REQUIREMENT 1:
According to the Q&A text, what had Dr. Sadao been trained to call his patients?
REQUIREMENT 2:
Repeat word for word the part of the Q&A text that begins at the words "Answer: First, Hana" and stops after the words "of the wound.".

---------- DOCUMENT SECTION ----------

Q9. Why did the messenger come to Dr. Sadao? What did Hana think about it?

Answer: The general was very ill. He was in pain and required medical treatment immediately. He had faith only in Sadao’s medical capabilities. With his orders, the messenger came to Dr. Sadao. Hana thought that the general would penalise her husband for giving shelter to an enemy.

Q10. How did Hana wash the wounded man?

Answer: First, Hana untied the knotted rugs that kept the white man covered. When she had his breast bare, she dipped a small clean towel into the steaming hot water and washed his face carefully. She kept on washing him until his upper body was quite clean. But she dared not turn him over for fear of the wound.

Q11. Why does Dr Sadao mutter the words ‘My friend’ while treating the American prisoner of war? What is ironical about his words?

Answer: Dr Sadao was trained to address patients as friends. Therefore, he utters the words ‘My friend’ while treating the American prisoner of war. However, it was ironical, since the patient was from an enemy nation.


Q12. Why did Hana come behind Sadao when he went out of the room quickly?

Answer: Hana did not wish to be left alone with the white man. He was the first she had seen since she left America. He seemed to have nothing to do with those whom she had known there. Here he was her enemy, a menace, living or dead.

Q13. What forced Dr Sadao to be impatient and irritable with his patient?

---------- INFORMATION PROVIDED ----------

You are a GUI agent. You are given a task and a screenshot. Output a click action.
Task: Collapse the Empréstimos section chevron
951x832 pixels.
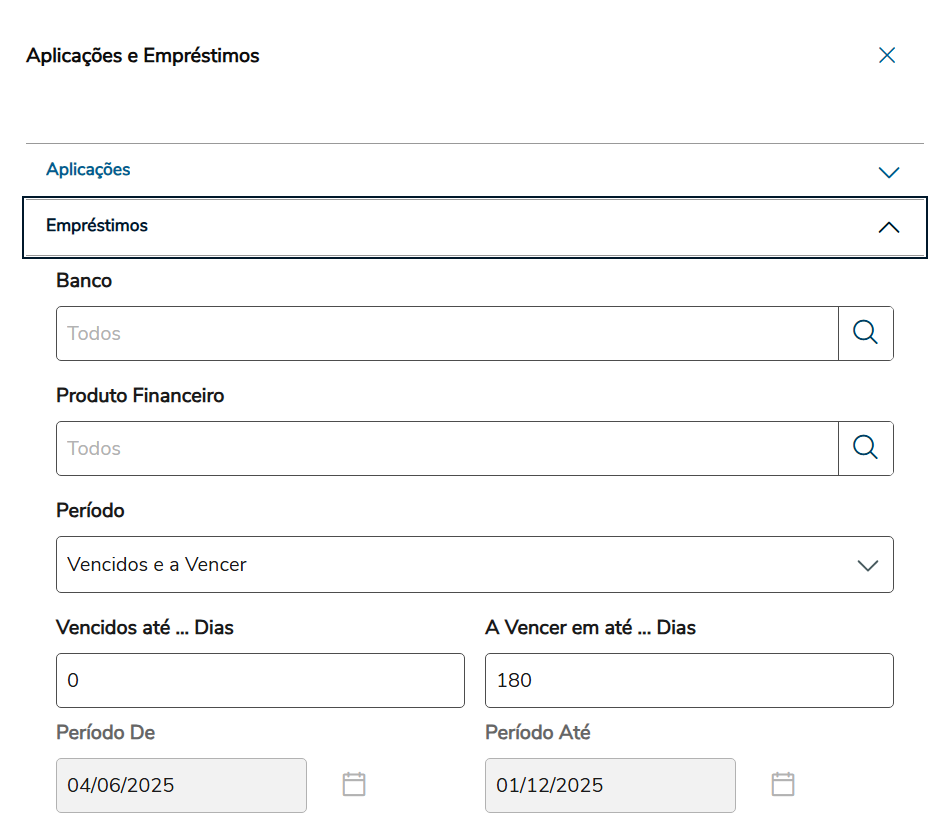tap(888, 228)
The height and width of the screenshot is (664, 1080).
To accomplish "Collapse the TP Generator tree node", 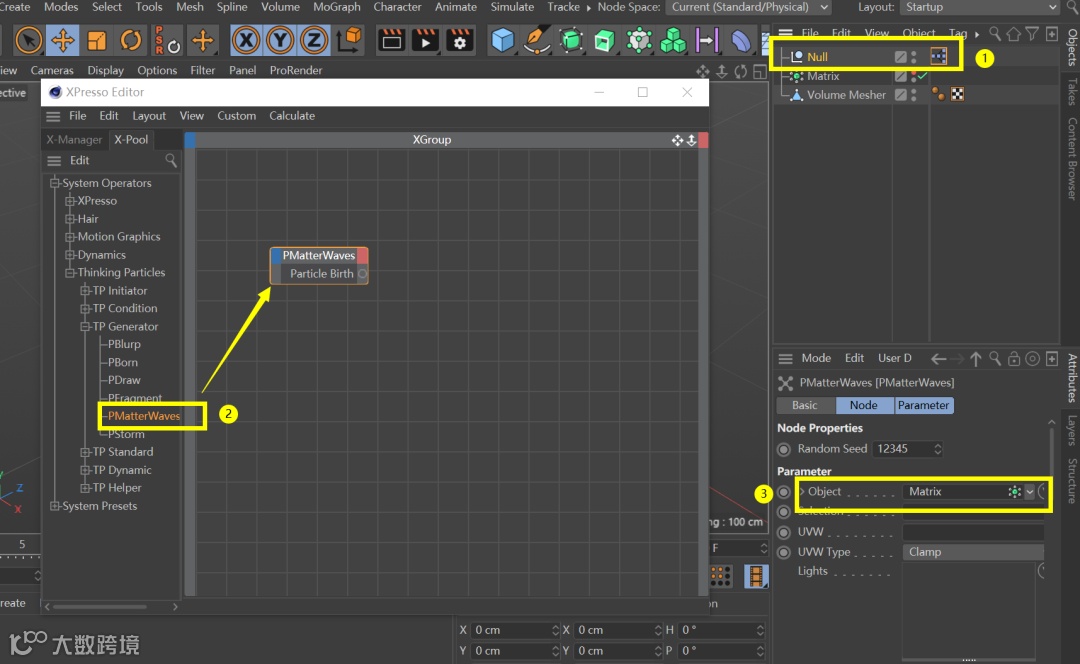I will pos(86,327).

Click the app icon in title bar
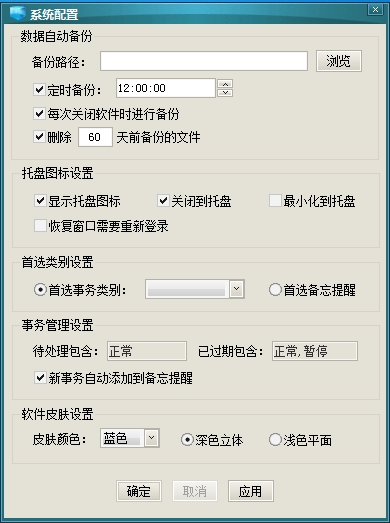coord(17,13)
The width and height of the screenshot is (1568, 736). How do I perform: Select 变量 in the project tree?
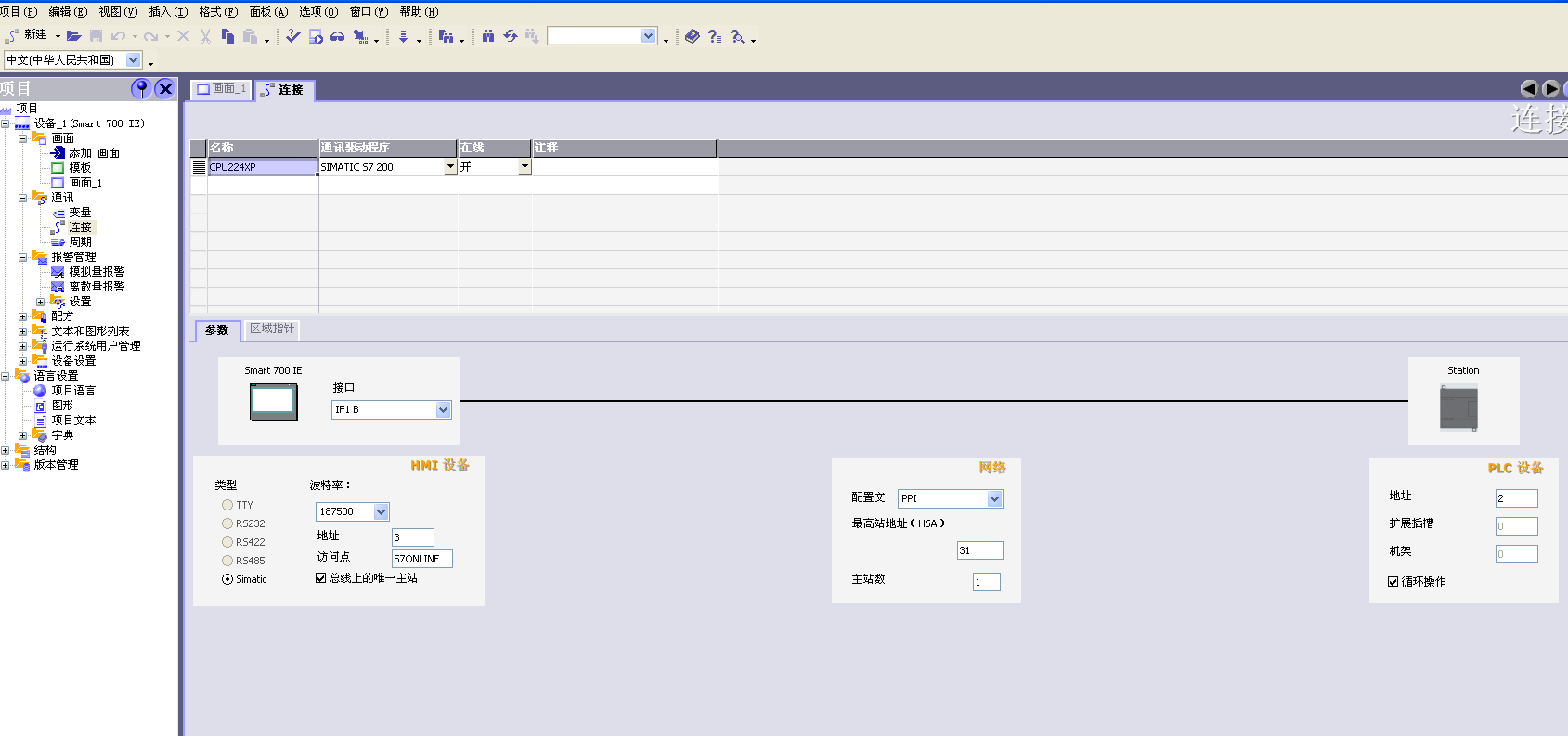click(x=80, y=212)
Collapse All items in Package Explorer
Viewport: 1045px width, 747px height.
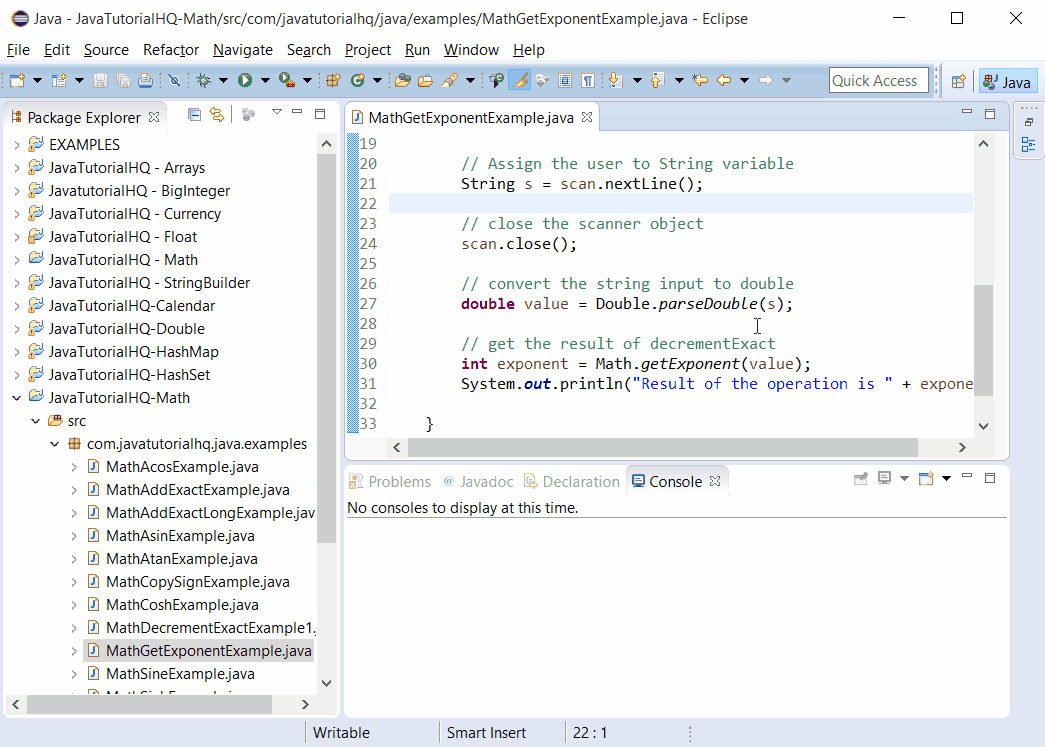click(x=195, y=114)
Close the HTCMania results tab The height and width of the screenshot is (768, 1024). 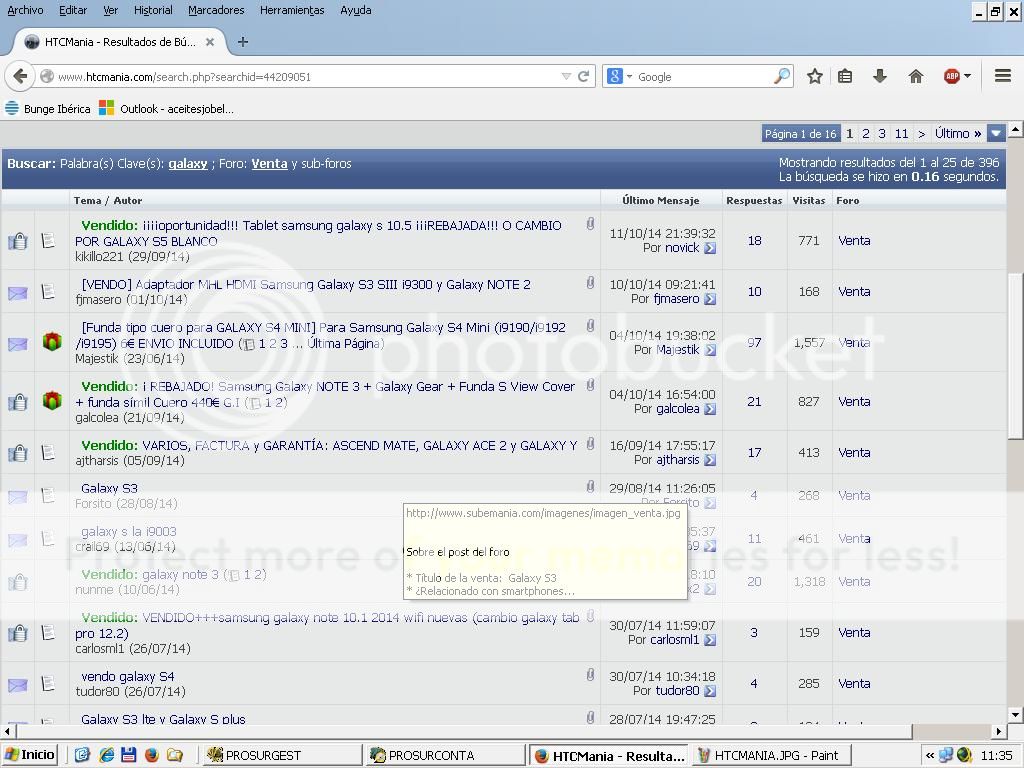coord(210,42)
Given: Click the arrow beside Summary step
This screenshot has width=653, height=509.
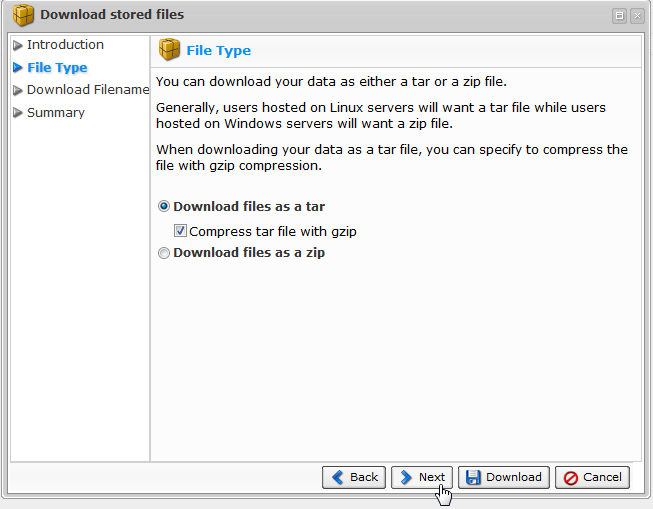Looking at the screenshot, I should (17, 113).
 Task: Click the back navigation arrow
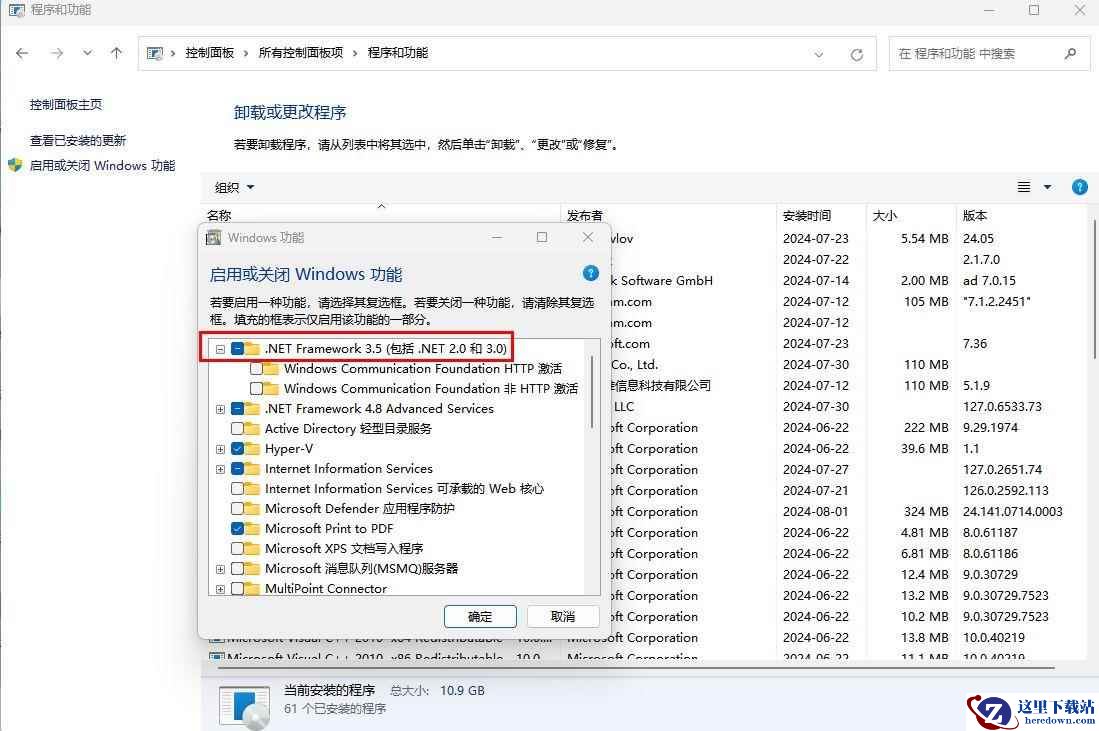pyautogui.click(x=22, y=53)
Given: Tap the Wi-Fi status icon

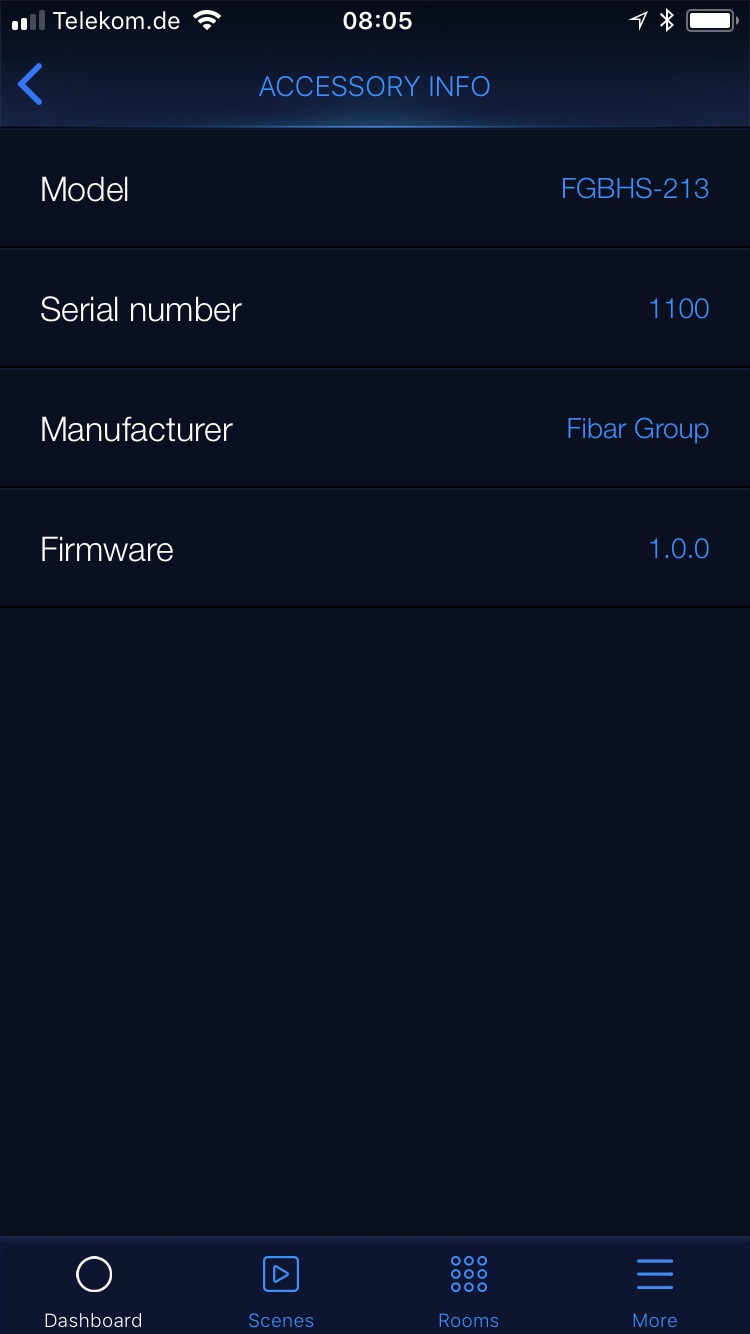Looking at the screenshot, I should [207, 20].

----------

PROBLEM SOLUTION 1:
Friends.

PROBLEM SOLUTION 2:
Answer: First, Hana untied the knotted rugs that kept the white man covered. When she had his breast bare, she dipped a small clean towel into the steaming hot water and washed his face carefully. She kept on washing him until his upper body was quite clean. But she dared not turn him over for fear of the wound.